ポスター8群 疾病とともに暮らすことへの支援②

Tue. Nov 8, 2022 2:00 PM - 3:00 PM ポスター会場 (国際展示場)

座長:千田 睦美

[ポスターM-8-3] 心不全患者の退院後の実態調査

-退院後電話連絡を実施して-

鳥飼 宏美1, 舩崎 このみ1, 小楠 文佳1, 緒方 仁1, 山口 奈巳子1, 竹内 睦美 1, 荒木 望1, 石垣 恭子2 (1.佐世保中央病院, 2.兵庫県立大学大学院応用情報科学研究科)

============================================================

### 作業指示
出典抜粋に記されたポスター8群の座長の氏名を答えよ。

============================================================

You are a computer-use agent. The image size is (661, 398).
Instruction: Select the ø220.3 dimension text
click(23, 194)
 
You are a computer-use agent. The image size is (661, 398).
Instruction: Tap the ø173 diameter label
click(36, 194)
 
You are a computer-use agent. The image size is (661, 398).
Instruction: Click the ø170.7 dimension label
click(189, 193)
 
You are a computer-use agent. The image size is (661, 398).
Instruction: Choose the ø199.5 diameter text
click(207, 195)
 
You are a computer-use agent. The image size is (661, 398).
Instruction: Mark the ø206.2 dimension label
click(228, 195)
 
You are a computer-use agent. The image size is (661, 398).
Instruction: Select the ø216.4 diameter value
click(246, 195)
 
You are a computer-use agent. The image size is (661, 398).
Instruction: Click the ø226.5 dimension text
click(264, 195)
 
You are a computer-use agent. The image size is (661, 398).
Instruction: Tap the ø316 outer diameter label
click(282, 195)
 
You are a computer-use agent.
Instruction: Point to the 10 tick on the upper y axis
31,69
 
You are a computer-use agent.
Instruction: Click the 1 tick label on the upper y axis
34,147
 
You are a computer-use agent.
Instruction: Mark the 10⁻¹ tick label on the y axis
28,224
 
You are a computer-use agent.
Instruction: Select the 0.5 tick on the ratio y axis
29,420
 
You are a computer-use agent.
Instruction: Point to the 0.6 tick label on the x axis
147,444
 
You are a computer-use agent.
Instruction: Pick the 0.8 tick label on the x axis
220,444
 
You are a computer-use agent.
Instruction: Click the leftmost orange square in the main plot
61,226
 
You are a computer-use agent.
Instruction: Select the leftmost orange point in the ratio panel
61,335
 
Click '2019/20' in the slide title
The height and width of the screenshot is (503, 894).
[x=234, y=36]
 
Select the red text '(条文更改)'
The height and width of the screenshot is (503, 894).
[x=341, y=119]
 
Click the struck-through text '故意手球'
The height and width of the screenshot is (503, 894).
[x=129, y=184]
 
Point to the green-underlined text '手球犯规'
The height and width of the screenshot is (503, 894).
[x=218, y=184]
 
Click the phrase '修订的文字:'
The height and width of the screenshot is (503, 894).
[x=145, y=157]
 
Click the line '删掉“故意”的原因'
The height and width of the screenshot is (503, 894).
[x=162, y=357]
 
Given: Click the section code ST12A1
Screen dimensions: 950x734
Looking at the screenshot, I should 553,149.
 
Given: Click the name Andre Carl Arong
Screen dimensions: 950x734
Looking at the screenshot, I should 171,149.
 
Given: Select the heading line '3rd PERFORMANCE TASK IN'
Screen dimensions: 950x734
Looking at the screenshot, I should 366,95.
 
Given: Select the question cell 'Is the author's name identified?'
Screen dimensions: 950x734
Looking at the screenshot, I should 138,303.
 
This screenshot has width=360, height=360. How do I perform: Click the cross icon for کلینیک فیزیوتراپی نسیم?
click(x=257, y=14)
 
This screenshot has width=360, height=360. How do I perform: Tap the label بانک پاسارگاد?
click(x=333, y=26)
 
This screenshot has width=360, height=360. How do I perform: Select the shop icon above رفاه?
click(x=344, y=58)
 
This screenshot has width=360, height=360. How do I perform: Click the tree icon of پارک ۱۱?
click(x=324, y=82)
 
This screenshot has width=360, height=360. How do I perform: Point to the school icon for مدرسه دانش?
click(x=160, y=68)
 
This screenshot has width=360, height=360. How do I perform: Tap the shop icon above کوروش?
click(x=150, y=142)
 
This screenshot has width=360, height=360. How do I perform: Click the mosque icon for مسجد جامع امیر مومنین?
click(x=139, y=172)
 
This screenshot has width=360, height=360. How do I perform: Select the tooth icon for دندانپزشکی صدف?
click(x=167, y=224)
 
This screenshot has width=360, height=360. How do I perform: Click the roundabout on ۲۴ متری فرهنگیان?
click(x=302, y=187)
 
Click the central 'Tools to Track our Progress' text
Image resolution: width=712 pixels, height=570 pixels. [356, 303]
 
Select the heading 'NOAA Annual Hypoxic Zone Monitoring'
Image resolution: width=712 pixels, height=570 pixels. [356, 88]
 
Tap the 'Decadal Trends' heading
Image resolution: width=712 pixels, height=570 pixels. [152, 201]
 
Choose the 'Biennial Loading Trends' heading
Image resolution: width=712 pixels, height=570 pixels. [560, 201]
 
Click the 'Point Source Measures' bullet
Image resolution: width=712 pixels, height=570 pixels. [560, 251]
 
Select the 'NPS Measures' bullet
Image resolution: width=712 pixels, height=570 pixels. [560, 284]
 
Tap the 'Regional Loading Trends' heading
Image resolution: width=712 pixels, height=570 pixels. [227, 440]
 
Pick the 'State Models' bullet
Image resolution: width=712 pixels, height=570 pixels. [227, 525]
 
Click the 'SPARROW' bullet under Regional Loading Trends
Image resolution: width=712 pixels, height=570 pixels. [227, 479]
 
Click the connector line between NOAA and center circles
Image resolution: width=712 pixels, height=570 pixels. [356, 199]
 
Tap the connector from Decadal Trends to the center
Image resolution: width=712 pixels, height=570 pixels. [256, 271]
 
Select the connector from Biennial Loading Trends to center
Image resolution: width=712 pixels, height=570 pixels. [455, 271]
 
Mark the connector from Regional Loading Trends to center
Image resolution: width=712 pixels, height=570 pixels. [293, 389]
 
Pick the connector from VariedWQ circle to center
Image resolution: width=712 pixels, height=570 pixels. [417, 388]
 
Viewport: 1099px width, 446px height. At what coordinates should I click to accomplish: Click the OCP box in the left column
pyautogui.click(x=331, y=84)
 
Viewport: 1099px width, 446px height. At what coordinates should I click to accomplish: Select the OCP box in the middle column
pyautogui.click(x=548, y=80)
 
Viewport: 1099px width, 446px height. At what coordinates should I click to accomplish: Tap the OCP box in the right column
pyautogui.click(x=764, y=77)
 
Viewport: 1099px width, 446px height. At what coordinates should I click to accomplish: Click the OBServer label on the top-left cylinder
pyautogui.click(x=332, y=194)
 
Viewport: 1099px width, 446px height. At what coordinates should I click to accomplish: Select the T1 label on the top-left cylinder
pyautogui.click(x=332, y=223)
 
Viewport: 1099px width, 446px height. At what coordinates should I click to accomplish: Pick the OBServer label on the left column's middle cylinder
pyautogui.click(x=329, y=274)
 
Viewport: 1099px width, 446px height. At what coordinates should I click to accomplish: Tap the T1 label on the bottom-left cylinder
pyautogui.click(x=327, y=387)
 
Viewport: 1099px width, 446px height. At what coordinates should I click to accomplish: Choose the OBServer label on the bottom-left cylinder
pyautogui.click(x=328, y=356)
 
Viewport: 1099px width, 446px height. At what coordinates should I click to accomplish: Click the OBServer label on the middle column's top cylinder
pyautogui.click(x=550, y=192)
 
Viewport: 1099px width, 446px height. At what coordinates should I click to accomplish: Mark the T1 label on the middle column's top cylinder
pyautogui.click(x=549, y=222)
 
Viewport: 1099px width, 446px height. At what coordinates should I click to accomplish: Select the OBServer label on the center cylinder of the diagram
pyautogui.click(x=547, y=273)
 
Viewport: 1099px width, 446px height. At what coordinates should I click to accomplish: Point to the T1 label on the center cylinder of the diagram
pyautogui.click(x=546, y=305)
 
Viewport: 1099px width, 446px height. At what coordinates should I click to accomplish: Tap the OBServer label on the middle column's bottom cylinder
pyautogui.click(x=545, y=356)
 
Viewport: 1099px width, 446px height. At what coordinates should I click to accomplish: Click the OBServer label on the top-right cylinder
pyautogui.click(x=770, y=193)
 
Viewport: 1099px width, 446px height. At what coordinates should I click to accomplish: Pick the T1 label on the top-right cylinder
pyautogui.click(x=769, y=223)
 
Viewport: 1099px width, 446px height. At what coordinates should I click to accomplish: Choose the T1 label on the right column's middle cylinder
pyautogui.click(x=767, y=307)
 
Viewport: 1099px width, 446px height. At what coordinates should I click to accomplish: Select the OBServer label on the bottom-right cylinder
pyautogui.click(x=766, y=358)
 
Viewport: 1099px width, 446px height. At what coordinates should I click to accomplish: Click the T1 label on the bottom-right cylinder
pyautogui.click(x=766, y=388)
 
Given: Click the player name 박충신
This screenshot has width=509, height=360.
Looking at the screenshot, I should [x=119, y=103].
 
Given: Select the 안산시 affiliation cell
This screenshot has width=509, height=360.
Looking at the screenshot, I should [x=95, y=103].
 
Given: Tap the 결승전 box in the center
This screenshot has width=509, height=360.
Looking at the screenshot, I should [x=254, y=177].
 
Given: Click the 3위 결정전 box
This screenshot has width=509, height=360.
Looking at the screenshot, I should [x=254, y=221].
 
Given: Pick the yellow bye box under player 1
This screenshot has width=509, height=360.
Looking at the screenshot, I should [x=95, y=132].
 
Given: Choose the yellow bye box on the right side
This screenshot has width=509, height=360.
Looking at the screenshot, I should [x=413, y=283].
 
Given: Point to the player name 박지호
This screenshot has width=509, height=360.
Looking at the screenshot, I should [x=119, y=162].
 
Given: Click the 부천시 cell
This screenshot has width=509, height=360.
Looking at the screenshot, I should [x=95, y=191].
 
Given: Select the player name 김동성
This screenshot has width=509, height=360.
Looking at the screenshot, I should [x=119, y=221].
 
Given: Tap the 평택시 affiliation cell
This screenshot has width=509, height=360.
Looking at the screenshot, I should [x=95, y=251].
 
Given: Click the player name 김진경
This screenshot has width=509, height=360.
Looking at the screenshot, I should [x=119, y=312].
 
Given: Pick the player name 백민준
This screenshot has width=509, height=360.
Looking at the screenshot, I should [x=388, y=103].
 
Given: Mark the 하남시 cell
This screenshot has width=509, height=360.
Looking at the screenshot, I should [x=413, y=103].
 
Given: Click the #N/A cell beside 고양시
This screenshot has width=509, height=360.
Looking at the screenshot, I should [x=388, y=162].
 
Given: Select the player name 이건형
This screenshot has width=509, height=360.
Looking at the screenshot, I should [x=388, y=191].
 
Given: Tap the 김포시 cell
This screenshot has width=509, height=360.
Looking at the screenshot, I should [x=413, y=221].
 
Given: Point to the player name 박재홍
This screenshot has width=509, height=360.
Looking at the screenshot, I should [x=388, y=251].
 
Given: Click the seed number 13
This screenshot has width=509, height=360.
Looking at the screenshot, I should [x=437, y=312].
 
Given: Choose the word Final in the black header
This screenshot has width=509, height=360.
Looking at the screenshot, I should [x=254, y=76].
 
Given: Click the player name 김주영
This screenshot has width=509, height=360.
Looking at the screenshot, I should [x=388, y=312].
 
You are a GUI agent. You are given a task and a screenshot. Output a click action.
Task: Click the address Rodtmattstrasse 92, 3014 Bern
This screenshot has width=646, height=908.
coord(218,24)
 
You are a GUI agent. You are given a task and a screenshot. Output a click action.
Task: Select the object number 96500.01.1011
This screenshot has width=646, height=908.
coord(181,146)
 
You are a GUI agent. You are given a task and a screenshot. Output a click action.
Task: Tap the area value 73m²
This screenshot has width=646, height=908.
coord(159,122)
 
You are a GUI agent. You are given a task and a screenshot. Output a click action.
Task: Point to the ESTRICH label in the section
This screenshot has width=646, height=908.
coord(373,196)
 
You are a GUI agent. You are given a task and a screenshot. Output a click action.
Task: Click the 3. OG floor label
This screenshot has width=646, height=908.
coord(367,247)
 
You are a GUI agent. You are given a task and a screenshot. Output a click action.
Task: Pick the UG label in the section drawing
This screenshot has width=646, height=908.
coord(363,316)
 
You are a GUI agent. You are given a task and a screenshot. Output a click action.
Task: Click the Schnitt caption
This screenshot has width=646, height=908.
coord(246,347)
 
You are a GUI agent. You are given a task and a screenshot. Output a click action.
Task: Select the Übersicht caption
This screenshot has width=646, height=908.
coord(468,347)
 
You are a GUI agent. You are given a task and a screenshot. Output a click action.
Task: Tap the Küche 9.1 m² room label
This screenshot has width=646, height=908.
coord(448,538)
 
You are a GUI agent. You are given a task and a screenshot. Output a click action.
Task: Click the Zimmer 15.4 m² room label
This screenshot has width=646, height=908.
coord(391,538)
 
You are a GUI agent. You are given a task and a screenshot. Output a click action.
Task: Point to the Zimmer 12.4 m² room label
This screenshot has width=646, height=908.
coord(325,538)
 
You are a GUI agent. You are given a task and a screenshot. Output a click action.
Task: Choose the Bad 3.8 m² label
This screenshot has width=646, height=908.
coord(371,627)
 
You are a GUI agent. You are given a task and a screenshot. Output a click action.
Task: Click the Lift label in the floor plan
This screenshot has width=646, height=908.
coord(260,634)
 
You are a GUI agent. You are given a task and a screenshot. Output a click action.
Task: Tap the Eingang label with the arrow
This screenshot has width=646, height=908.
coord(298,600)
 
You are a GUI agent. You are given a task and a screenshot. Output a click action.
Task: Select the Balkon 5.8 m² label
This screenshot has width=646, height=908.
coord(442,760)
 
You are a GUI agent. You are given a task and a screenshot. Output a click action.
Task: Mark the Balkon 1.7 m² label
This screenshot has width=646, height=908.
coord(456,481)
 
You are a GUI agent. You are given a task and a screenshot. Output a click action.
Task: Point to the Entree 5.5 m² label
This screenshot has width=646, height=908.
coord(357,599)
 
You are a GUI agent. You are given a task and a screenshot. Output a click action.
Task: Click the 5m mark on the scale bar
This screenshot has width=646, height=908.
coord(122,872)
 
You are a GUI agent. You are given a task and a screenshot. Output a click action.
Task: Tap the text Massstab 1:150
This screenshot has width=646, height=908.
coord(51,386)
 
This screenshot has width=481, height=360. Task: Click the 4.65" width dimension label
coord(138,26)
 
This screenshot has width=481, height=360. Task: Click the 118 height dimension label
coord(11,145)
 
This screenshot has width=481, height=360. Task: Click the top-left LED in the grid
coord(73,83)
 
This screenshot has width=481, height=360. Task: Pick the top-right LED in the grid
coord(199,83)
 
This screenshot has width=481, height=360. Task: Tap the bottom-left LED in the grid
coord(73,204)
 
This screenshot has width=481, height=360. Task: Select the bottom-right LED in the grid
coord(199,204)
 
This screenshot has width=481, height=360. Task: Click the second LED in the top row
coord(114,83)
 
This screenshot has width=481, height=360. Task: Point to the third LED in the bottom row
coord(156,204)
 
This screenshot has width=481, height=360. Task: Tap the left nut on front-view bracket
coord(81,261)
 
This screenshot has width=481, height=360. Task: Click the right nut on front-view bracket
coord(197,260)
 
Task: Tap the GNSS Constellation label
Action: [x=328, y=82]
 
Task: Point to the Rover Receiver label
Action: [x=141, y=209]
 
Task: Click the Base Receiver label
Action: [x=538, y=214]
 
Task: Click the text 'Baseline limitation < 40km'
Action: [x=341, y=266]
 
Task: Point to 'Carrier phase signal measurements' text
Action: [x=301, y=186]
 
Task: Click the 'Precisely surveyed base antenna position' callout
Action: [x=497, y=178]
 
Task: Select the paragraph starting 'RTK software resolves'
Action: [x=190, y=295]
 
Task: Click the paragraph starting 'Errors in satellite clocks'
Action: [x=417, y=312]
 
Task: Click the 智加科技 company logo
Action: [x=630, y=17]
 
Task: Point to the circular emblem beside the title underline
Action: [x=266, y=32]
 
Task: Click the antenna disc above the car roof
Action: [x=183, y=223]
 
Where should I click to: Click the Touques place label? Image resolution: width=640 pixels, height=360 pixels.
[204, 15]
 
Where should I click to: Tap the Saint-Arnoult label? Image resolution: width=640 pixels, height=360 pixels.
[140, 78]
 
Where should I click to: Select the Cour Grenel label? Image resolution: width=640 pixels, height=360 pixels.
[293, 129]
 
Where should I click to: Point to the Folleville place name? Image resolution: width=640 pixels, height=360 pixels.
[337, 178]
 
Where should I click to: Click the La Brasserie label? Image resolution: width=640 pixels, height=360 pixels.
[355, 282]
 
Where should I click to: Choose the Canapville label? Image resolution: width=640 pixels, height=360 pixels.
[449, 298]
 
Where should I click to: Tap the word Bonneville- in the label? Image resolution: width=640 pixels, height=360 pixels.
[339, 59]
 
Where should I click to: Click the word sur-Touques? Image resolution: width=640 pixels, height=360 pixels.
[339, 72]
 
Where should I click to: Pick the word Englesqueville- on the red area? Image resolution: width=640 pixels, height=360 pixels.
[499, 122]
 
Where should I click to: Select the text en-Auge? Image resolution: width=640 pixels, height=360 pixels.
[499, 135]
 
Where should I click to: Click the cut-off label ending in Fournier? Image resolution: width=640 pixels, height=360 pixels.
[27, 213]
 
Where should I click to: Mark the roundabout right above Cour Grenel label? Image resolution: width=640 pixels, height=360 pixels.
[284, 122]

============================================================

### 回答
千田 睦美